Return the following from the records below: each line, word for word, starting with the line that contains "Instruction: Click the A2 format cell" and going on through the line that contains "Task: Click the 26/7/10 date axis label", with nothing outside that range.

__Stored items__:
-- Opening Marker --
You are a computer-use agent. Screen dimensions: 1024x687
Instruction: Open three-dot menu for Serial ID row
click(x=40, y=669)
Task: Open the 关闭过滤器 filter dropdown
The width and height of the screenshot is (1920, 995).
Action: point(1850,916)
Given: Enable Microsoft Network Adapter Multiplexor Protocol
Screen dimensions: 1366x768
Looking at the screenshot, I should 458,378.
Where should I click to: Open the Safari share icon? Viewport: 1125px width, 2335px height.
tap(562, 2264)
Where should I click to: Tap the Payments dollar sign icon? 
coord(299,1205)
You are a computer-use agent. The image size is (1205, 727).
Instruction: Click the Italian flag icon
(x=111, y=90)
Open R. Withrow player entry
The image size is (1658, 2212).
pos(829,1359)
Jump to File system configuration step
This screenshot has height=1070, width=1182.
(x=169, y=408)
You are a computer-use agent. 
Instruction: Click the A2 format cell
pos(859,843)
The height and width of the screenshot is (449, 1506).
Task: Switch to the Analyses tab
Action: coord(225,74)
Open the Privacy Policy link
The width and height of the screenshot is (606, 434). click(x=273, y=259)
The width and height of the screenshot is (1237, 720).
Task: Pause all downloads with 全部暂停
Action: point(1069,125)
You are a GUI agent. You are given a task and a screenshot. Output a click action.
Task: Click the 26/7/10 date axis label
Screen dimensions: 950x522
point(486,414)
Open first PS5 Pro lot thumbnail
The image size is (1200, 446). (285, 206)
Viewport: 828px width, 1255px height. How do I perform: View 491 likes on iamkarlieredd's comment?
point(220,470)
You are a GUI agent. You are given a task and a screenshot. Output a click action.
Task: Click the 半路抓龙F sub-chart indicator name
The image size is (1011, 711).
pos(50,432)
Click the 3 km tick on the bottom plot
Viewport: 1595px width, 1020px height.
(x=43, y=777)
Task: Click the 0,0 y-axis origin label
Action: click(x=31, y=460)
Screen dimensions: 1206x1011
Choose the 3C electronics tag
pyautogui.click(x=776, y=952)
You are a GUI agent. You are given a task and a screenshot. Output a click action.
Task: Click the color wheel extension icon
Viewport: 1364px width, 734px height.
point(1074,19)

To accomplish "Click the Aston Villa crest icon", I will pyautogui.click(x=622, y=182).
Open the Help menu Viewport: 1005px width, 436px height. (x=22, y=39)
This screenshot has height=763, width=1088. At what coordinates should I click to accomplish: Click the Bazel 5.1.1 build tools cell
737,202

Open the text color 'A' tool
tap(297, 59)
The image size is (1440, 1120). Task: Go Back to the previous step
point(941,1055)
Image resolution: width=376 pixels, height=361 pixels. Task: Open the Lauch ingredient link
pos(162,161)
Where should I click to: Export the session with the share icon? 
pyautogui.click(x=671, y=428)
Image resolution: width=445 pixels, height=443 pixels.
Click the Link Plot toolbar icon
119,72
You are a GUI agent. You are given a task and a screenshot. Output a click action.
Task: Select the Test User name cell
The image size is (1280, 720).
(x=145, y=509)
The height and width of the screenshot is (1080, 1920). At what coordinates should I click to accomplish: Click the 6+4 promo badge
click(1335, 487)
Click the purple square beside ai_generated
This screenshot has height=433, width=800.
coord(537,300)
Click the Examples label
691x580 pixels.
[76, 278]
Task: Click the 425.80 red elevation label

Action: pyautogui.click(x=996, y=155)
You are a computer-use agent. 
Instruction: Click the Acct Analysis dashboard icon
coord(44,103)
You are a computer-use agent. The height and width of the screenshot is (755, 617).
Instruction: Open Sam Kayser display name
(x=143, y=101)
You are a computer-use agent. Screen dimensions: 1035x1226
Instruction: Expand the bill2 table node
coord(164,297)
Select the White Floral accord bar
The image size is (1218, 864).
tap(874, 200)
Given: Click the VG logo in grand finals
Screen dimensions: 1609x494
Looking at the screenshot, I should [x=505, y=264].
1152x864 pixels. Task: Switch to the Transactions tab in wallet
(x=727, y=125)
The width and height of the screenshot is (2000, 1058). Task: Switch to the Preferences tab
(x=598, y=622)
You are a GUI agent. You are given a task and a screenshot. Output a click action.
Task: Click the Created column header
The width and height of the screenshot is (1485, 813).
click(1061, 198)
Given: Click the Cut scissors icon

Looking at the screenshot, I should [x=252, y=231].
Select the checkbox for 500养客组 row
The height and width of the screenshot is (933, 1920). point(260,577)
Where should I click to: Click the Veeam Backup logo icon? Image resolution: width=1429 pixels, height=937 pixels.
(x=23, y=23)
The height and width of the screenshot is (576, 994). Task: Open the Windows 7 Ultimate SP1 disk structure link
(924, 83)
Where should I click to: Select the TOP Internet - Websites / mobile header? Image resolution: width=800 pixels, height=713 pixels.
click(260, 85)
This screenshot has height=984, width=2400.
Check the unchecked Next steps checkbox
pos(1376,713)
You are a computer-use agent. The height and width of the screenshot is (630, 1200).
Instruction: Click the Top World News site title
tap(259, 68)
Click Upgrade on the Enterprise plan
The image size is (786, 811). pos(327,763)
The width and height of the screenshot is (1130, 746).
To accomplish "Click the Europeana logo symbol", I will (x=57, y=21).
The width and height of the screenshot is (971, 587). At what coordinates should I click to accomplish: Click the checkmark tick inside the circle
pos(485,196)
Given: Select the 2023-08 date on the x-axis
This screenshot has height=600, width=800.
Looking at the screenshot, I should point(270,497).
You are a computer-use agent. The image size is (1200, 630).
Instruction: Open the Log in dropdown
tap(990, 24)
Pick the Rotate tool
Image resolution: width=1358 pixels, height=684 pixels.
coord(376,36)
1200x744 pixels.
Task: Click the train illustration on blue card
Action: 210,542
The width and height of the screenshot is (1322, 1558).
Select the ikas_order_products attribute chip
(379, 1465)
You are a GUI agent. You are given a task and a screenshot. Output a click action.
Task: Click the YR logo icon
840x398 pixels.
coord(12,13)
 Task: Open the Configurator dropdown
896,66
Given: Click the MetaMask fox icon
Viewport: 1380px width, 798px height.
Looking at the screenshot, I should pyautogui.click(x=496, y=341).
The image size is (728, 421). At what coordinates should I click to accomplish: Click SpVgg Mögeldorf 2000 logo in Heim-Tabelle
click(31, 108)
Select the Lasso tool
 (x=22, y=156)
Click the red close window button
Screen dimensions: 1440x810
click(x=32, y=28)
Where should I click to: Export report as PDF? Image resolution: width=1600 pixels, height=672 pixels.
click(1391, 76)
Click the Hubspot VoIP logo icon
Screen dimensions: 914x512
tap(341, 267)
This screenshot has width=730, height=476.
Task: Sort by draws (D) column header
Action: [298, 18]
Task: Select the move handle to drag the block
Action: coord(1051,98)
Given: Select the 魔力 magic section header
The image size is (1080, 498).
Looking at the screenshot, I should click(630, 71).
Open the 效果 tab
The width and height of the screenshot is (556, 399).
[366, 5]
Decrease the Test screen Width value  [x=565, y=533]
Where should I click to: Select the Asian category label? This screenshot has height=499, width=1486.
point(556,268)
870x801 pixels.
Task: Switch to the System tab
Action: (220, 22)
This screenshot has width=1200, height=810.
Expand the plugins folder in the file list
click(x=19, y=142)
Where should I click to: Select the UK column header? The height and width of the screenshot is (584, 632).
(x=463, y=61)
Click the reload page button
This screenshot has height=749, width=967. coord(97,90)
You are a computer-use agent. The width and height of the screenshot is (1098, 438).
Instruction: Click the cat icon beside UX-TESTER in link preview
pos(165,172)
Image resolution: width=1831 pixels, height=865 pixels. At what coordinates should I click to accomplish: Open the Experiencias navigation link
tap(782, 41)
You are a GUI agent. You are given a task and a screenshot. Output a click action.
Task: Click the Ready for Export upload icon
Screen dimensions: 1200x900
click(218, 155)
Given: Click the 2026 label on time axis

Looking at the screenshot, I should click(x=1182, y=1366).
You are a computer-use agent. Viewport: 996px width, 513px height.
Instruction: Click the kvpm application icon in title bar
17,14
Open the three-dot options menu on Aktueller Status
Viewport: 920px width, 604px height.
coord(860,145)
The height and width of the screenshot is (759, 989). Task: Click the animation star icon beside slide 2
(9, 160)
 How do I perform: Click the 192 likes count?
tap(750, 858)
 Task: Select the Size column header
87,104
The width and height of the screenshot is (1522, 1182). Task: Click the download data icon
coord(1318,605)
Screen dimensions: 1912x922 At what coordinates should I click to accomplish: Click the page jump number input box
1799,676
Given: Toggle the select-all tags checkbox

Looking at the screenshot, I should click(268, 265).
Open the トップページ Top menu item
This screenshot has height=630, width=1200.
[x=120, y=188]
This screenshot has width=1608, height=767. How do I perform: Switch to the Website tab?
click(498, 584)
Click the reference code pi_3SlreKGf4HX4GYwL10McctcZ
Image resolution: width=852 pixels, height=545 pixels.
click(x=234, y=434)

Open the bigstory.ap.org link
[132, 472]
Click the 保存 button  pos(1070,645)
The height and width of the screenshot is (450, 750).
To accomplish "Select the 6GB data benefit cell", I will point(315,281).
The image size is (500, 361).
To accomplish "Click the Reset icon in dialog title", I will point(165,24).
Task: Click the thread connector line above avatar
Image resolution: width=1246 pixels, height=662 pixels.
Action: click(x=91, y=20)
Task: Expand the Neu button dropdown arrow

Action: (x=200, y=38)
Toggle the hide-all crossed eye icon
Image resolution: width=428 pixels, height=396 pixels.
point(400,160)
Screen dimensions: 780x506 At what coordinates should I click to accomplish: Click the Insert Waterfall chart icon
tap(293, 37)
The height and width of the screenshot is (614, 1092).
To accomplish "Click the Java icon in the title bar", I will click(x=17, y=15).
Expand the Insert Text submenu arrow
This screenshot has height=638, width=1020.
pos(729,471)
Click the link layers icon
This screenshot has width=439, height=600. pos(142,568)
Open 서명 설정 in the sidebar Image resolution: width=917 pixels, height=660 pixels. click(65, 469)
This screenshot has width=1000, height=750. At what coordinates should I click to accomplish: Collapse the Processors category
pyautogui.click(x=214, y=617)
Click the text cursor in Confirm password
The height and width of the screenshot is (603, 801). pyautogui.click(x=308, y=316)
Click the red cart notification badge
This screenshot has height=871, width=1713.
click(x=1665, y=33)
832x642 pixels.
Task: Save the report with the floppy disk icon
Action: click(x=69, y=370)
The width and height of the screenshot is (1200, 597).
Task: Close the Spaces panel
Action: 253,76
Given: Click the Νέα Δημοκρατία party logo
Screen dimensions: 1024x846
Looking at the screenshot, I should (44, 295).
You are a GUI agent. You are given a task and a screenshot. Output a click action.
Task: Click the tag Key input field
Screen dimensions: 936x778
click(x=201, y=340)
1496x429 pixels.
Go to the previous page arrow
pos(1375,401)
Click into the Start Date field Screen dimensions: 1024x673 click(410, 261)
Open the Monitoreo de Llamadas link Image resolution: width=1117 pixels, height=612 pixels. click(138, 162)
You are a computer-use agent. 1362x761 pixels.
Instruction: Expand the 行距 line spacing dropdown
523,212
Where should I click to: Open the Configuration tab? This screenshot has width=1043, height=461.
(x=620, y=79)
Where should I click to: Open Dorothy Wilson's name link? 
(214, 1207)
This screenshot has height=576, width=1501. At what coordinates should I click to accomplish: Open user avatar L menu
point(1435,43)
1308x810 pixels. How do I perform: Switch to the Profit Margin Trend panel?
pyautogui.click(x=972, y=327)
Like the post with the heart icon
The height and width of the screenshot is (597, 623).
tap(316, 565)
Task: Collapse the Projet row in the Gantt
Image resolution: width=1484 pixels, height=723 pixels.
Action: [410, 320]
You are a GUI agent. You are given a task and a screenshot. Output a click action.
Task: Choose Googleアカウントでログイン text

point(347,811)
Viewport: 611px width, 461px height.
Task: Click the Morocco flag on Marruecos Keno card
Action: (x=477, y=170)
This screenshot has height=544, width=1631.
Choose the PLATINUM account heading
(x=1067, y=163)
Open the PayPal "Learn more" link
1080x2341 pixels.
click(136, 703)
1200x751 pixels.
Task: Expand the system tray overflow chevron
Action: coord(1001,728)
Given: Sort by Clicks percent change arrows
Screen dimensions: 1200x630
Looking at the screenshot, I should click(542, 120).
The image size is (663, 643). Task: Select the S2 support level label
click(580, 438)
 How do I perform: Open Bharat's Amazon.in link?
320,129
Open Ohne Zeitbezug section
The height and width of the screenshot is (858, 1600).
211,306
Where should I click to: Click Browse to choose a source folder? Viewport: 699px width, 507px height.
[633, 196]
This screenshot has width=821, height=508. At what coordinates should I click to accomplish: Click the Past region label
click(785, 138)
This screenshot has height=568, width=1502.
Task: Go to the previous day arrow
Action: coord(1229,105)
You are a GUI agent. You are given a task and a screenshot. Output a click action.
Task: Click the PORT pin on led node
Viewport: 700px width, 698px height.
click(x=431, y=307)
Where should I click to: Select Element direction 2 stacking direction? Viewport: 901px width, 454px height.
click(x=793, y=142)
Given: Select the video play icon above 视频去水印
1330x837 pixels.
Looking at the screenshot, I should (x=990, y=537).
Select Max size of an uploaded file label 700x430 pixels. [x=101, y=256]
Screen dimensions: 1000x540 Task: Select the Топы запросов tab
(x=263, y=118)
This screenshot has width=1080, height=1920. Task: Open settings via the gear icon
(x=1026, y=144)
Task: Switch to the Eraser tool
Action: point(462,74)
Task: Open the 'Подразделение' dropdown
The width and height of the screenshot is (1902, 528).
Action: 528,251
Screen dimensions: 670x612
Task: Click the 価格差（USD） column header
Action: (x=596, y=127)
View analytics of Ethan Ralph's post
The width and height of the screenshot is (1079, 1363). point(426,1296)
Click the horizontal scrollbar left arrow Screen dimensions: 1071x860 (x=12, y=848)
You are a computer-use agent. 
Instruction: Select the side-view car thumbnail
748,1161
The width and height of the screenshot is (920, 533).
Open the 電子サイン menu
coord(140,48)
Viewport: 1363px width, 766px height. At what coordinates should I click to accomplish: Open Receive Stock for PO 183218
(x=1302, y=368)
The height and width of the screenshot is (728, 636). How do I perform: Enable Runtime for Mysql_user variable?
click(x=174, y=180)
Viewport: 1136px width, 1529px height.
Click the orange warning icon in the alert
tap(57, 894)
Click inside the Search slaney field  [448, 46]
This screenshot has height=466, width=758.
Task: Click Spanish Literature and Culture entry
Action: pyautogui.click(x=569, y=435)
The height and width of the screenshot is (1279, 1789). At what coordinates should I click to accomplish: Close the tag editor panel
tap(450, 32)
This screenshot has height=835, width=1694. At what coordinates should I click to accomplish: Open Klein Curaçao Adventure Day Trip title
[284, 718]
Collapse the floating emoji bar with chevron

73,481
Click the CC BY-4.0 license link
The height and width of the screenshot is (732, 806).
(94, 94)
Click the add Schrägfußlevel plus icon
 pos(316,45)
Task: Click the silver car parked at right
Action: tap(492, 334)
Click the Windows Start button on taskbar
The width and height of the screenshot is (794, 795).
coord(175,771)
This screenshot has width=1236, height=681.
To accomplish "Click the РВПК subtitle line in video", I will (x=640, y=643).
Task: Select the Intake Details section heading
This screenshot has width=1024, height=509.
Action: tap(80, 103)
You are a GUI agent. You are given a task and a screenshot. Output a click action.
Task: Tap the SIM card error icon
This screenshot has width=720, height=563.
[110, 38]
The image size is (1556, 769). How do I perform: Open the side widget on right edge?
-- Closing Marker --
__Result__:
Instruction: Click the A2 format cell
pos(859,843)
The height and width of the screenshot is (449, 1506).
Task: Switch to the Analyses tab
Action: coord(225,74)
Open the Privacy Policy link
The width and height of the screenshot is (606, 434). click(x=273, y=259)
The width and height of the screenshot is (1237, 720).
Task: Pause all downloads with 全部暂停
Action: point(1069,125)
You are a GUI agent. You are given a task and a screenshot. Output a click action.
Task: Click the 26/7/10 date axis label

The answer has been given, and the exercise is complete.